I picked up my steering column today and after I got it home I noticed it does not have the position indicator on the column to tell you what gear your in. Yikes oh well its a powerglide 
not that many choices anyway


----------



## geeteeohguy (Feb 2, 2008)

PAR4N1: you have a floor shift column. These typically go from $200-$450 and up at swap meets, etc. You could trade it for a less valuable column shift application and get a little pocket change, to boot.


----------



## par4n1 (Jan 28, 2010)

Geeteeohguy It has the shifter on the column but no position indacator. I sure hope it realy came out of a 68. No reason not to believe him. He had the car for sale a week ago with the column still in the car. I asked about bucket seats and he stated it had a bench seat.
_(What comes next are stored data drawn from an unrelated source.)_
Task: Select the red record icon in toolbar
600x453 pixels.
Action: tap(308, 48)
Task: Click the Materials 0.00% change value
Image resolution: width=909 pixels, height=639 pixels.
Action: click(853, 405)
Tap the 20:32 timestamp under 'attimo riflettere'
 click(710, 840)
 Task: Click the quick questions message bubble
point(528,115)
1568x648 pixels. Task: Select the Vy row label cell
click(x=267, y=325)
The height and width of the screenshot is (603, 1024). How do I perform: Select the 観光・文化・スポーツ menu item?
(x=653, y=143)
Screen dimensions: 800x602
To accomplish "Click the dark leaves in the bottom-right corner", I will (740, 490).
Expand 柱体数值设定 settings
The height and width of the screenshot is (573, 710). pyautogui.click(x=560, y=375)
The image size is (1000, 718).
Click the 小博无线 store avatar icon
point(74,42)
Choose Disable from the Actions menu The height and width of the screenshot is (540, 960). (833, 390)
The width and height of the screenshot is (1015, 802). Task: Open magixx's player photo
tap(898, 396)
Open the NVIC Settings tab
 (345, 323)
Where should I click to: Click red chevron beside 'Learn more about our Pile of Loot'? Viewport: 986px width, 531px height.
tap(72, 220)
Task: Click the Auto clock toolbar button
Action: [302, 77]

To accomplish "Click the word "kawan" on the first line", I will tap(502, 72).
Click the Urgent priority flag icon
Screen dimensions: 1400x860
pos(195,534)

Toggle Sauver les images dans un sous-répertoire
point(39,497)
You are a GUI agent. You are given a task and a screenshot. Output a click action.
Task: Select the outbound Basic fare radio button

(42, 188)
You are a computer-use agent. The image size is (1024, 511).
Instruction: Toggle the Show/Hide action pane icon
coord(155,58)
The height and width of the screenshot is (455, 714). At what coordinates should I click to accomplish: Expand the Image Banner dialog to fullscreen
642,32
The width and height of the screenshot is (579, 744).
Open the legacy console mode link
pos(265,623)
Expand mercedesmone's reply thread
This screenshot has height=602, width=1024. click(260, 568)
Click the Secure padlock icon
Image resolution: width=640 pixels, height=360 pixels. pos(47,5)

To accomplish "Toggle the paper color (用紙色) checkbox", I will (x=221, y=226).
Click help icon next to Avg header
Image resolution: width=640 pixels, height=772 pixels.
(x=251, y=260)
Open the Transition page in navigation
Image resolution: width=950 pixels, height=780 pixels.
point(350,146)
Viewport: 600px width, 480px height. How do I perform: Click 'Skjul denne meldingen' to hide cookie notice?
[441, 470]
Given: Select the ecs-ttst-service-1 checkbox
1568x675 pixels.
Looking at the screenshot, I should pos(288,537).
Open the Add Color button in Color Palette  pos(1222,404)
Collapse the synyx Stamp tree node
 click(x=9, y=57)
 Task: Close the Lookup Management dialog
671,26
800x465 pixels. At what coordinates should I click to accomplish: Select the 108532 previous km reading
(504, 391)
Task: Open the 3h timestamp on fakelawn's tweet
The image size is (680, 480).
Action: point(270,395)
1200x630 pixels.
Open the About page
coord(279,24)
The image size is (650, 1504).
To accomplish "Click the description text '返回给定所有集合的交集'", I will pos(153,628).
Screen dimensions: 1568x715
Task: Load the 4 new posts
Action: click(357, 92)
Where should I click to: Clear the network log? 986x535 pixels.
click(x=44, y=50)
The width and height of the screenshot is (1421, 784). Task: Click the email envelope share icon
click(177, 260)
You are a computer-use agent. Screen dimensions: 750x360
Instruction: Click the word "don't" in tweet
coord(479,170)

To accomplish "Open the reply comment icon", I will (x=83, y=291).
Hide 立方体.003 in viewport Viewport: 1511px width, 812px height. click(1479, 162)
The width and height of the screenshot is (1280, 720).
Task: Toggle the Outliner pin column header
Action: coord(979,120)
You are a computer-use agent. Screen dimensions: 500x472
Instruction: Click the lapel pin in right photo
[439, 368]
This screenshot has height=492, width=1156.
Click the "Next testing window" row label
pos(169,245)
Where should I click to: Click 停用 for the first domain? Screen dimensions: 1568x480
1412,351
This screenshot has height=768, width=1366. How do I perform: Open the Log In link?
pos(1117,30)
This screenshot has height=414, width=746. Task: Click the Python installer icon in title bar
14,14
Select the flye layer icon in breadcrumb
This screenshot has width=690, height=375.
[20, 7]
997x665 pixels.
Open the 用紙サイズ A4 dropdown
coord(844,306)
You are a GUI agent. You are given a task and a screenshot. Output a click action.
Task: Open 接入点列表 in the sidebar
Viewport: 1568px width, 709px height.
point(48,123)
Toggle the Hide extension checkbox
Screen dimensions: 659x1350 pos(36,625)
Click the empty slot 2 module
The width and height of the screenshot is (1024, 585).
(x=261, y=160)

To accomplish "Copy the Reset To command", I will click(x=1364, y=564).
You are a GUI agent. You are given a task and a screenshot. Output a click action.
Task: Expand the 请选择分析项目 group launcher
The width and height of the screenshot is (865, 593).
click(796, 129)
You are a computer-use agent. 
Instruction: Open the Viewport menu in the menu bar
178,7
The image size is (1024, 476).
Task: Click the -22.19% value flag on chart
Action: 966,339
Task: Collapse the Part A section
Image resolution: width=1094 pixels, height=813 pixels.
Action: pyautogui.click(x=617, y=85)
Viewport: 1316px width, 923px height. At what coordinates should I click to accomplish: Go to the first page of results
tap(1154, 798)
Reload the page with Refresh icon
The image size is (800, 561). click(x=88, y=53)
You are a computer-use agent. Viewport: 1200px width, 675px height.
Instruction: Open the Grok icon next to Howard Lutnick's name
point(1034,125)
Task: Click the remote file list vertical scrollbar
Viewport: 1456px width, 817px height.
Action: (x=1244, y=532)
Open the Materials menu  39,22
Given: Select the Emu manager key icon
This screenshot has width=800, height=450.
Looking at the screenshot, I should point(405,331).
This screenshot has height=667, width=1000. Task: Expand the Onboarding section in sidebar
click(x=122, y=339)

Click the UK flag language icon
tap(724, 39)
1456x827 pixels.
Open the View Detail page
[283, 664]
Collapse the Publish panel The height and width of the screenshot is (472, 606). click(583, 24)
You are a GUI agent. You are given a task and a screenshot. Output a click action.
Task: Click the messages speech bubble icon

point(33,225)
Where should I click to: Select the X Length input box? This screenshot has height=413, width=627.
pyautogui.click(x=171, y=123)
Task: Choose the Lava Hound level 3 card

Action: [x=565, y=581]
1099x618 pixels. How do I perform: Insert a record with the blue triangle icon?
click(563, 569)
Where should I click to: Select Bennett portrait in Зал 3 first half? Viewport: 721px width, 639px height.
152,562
I'll look for some part numbers and take a few picts


----------



## par4n1 (Jan 28, 2010)

I found just one little number on the entire column - C08 
For what it's worth here are a few pictures perhapse it may help
Pictures by par4n1 - Photobucket


----------



## geeteeohguy (Feb 2, 2008)

SInce it's an Olds column, it probably had an in dash shift indicator, which was cable operated like in later cars. No quadrant on the top of the column like Pontiac A bodies had. You might be able to add one, but the pointer is part of the collar, and you'd have to fab somehting. Hard to make it look factory, unless you grabbed the collar off of another column. It looks like '68 Olds to me, judging by the knobs...


----------



## par4n1 (Jan 28, 2010)

thanks I had the same idea with the collar ring. I was able to confirm the steering wheel is a 68 Cutless so I will hook up up as soon as the floor pans are completed


----------